**What the task requires**
Copy the entries below verbatim, starting at the line that contains "Open the leather" and ending at the line that contains "tap(56, 668)".

**Supplied information**
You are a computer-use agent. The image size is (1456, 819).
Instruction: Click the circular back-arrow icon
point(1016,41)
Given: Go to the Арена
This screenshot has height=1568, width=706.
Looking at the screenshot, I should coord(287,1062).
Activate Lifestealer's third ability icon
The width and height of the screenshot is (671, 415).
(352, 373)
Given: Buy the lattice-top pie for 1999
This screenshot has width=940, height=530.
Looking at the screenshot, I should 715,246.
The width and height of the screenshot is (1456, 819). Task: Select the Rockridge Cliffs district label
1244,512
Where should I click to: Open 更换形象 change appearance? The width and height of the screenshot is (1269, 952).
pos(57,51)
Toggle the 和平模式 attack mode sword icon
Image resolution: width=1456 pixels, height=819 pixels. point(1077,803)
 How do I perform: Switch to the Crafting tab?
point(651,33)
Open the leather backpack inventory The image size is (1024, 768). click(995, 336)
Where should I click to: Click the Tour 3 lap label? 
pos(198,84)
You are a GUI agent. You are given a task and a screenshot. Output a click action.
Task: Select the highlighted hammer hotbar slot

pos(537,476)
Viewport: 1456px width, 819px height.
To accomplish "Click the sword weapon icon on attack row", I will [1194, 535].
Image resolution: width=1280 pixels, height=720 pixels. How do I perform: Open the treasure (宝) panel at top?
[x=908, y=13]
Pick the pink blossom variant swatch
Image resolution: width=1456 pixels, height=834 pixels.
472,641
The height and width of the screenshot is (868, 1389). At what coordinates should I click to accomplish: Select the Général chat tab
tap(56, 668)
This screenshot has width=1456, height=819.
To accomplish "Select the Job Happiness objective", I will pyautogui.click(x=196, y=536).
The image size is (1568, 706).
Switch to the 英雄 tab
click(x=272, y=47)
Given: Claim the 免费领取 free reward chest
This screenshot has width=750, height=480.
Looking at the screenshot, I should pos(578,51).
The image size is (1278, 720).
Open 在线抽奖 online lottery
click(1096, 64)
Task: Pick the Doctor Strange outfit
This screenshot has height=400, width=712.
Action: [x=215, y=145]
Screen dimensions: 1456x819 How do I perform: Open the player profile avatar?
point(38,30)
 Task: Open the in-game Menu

**Solution**
Open the leather backpack inventory The image size is (1024, 768). click(995, 336)
Where should I click to: Click the Tour 3 lap label? 
pos(198,84)
You are a GUI agent. You are given a task and a screenshot. Output a click action.
Task: Select the highlighted hammer hotbar slot

pos(537,476)
Viewport: 1456px width, 819px height.
To accomplish "Click the sword weapon icon on attack row", I will [1194, 535].
Image resolution: width=1280 pixels, height=720 pixels. How do I perform: Open the treasure (宝) panel at top?
[x=908, y=13]
Pick the pink blossom variant swatch
Image resolution: width=1456 pixels, height=834 pixels.
472,641
The height and width of the screenshot is (868, 1389). At what coordinates should I click to accomplish: Select the Général chat tab
tap(56, 668)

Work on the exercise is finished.